(Data to examine)
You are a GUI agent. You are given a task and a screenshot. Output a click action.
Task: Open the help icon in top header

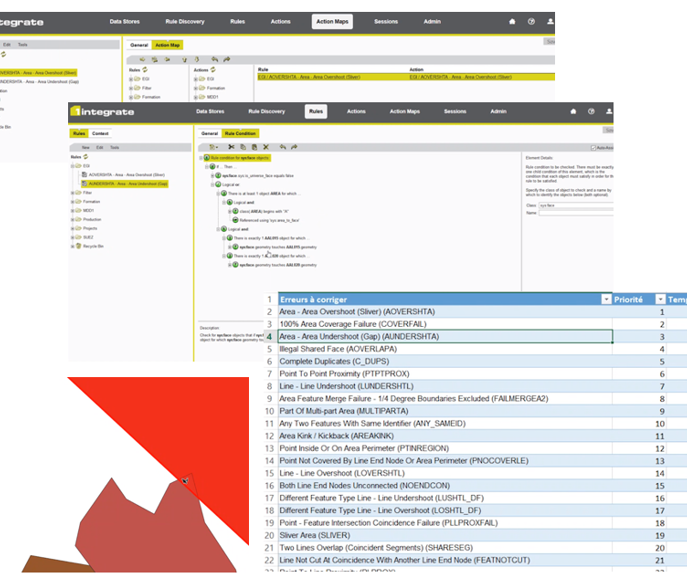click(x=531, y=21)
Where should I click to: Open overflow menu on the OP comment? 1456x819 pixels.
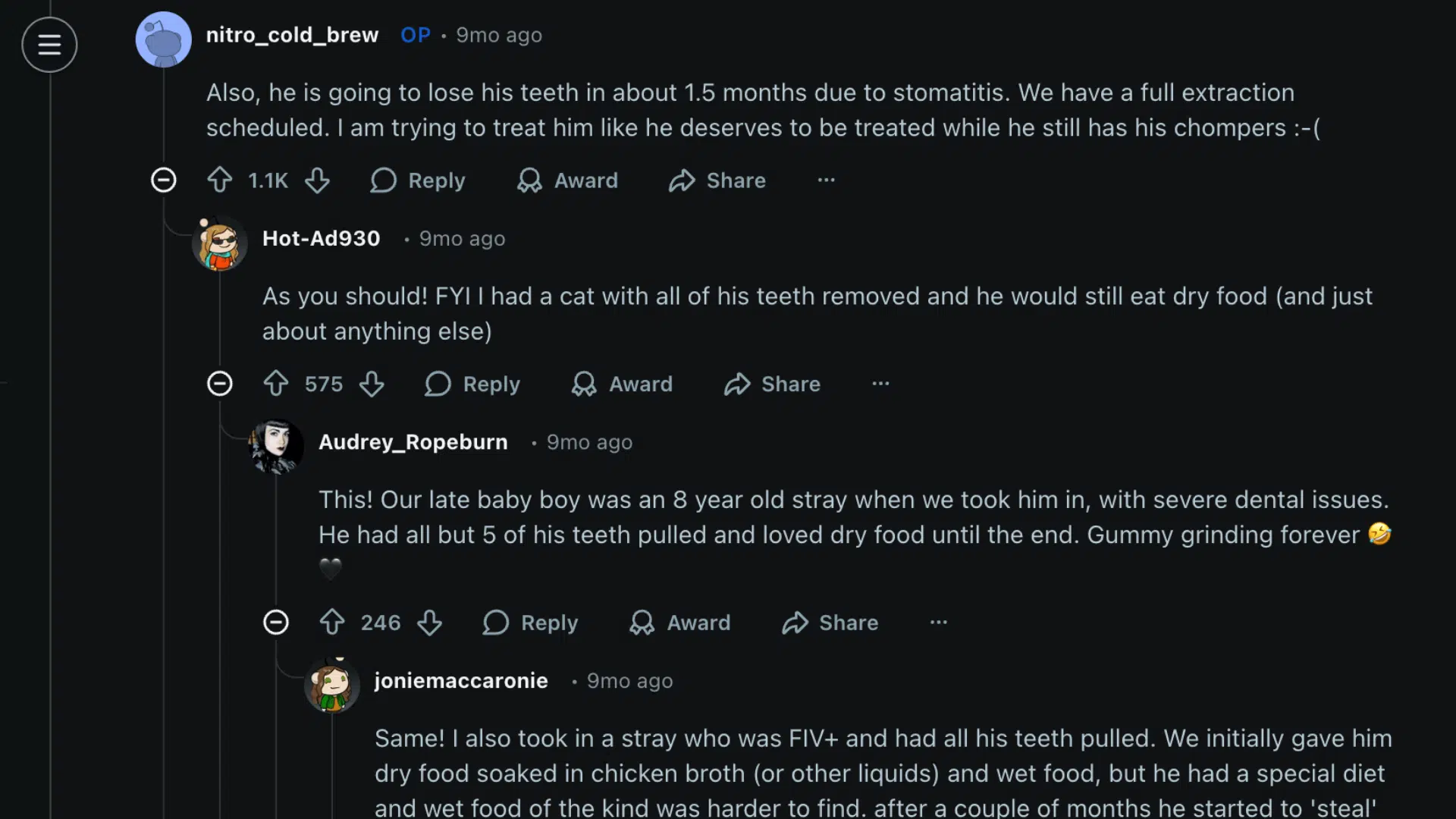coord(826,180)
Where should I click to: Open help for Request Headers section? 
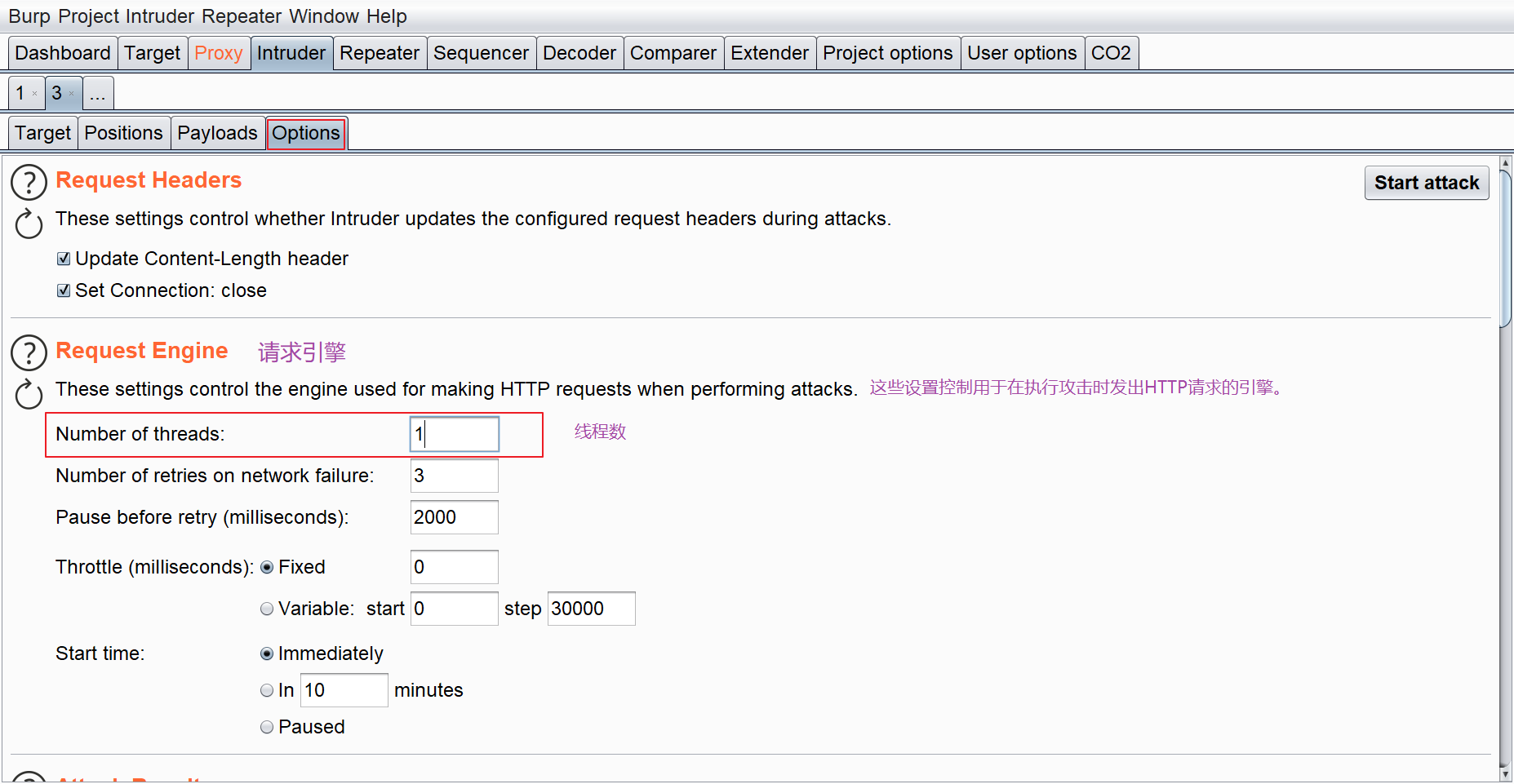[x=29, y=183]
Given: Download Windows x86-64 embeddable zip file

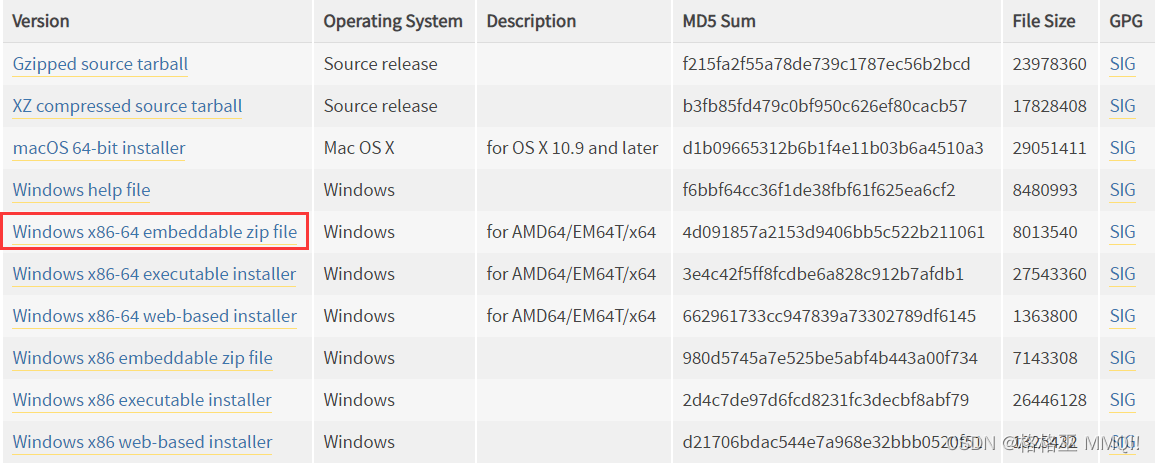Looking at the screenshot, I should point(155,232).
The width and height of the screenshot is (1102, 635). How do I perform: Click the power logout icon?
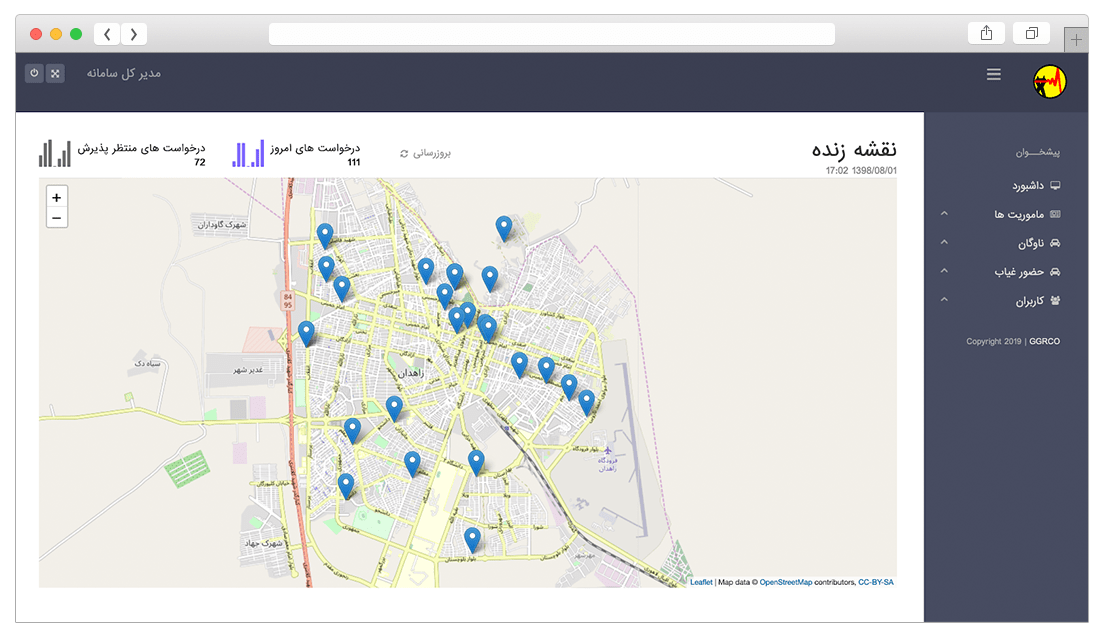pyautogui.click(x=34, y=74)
(End Data to examine)
• _Exercise directions_: Only the pictures are to be omitted; restate everything else above exactly.

• _Answer_:
You are a GUI agent. You are given a task and a screenshot. Output a click action.
Task: Open the help icon in top header

click(x=531, y=21)
Where should I click to: Open overflow menu on the OP comment? 1456x819 pixels.
coord(826,180)
Where should I click to: Open help for Request Headers section? 
[x=29, y=183]
Given: Download Windows x86-64 embeddable zip file

Looking at the screenshot, I should point(155,232).
The width and height of the screenshot is (1102, 635). How do I perform: Click the power logout icon?
pyautogui.click(x=34, y=74)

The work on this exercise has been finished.